I think it is vitally important that everyone who wants to can come out at work. If people feel that they need to hide who they are, it can have a serious, detrimental effect on their mental health and wellbeing; it is exhausting spending perhaps 40+ hours of your week feeling like you have to wear a mask and watching everything you say for fear of being “found out”. It’s vital that we make our working environment safe and welcoming for everyone, so that people can be their authentic selves when they come to work.
It’s also worth noting that some people won’t want to be out at work, or they might not feel ready yet, which is also fine – no one should feel pressured to do so.
You’re closely involved in the BAE Systems OutLinkUK group. What are the group’s aims and how do you promote diversity in the workplace and the wider community?
I was the Co-Chair of OutLinkUK for a few years, a role which I finished in January this year, when I took on my role in the D&I team, and I now work very closely with them.
The aims of OutLinkUK are: to raise awareness and understanding of the issues that LGBTQ+ employees face; to provide a safe space to support our LGBTQ+ employees; to celebrate diversity (internally and externally) through events like Prides and to work with other LGBTQ+ networks in other organisations.
In the last few years, OutLinkUK has helped drive real change at BAE Systems, such as the introduction of a Gender Identity Policy and Transitioning at Work Guidance for our gender-diverse employees. The group has also established an LGBTQ+ Allies group (with over 2,300 members), created and delivered LGBTQ+ awareness training across our business, and developed a Parent and Carers Handbook to support people who have LGBTQ+ children or family members.
Is it fun too?
Working with OutLinkUK is great fun! As well as attending Pride events (in non-Covid times), OutLinkUK hold regular events and activities, like a Pride bake-off, rainbow photo competitions and Pride quizzes. It’s wonderful having such a friendly group in the business, who remind us to have fun and celebrate our identities!
On a personal level what would you regard as the achievement you’re proudest of?

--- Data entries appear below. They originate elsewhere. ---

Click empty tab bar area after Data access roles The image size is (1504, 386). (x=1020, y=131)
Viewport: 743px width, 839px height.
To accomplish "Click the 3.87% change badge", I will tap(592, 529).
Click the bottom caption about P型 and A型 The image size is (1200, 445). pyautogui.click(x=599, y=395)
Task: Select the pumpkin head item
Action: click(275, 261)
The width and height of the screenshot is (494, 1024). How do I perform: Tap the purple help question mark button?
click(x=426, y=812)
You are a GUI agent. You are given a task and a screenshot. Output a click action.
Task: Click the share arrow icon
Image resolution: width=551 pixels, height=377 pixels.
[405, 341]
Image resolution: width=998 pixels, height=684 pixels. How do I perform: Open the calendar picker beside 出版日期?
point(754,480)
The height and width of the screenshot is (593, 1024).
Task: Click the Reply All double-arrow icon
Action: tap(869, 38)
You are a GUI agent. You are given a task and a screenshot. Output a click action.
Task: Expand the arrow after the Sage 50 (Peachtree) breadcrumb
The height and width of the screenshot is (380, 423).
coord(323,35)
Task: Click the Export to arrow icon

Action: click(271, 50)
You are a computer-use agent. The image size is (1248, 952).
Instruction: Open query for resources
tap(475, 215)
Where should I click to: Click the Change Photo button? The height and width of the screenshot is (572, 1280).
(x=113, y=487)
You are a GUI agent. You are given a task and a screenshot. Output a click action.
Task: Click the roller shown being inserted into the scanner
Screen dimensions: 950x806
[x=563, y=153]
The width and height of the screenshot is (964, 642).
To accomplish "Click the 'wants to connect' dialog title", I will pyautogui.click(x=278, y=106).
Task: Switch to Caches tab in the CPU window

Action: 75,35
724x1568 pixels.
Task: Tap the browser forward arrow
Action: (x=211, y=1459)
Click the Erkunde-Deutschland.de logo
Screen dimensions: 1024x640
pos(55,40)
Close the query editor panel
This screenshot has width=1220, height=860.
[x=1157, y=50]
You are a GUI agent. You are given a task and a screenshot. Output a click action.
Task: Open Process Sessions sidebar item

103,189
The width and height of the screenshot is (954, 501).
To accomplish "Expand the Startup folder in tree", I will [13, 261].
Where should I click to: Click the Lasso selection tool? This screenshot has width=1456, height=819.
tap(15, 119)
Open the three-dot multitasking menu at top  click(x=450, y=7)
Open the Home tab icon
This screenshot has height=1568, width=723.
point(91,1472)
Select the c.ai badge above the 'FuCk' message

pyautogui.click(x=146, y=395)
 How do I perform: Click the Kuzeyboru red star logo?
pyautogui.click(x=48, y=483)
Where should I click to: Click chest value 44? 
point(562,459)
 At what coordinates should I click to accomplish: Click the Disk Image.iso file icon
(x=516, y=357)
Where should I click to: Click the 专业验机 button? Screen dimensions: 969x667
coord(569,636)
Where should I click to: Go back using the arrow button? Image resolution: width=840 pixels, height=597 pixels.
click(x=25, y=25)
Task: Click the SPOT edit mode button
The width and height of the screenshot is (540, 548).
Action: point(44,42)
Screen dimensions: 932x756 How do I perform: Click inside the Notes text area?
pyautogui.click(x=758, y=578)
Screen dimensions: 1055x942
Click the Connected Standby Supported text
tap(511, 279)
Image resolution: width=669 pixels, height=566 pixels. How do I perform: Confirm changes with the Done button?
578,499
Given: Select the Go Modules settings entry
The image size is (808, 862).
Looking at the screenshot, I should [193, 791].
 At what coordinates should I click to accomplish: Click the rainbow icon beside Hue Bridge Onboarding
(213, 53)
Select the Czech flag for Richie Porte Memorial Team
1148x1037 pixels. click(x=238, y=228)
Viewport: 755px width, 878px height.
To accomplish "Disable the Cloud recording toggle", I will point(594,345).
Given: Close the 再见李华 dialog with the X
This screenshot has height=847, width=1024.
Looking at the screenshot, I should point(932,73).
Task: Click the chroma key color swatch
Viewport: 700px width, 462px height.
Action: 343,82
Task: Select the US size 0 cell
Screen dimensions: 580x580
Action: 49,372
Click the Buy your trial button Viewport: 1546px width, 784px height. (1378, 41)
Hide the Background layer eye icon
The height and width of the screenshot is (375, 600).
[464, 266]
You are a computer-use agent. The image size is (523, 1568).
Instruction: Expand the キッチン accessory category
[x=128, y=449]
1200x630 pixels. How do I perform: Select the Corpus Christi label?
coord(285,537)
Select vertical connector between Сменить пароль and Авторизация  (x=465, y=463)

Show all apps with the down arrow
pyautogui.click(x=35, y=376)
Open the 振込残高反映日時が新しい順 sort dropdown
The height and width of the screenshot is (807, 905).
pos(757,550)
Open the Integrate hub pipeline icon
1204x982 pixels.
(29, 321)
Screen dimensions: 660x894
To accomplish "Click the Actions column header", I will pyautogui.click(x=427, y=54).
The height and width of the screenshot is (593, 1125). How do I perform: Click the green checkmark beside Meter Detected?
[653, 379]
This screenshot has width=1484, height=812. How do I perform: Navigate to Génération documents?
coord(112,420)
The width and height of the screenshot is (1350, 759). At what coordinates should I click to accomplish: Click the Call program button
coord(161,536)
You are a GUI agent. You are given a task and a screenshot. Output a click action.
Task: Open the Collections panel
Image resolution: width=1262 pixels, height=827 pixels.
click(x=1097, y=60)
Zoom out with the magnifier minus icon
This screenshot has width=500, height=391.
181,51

Last year, I was responsible for embedding a new Framework, which included establishing four new ERGs in our UK business, in addition to OutLinkUK and our disability group, ENabled UK. The new ERGs support ethnic & cultural diversity, mental health, gender equality, and our military community.
The (now six) ERGs provide support for our under-represented employees, as well as spreading awareness about the issues faced by these groups. They drive our business to be better, more inclusive and more conscious. They work very closely together and collaborate on many events and projects, which helps us recognise and support those who might have intersectional identities.
Last September, the ERGs also came together to celebrate Inclusion Week in the UK; they put on a full week of virtual learning sessions, to which all employees were invited to attend. The event was a great success and we had overwhelmingly positive feedback from attendees. I am so honoured to work with these networks and am so proud of everything they have achieved so far!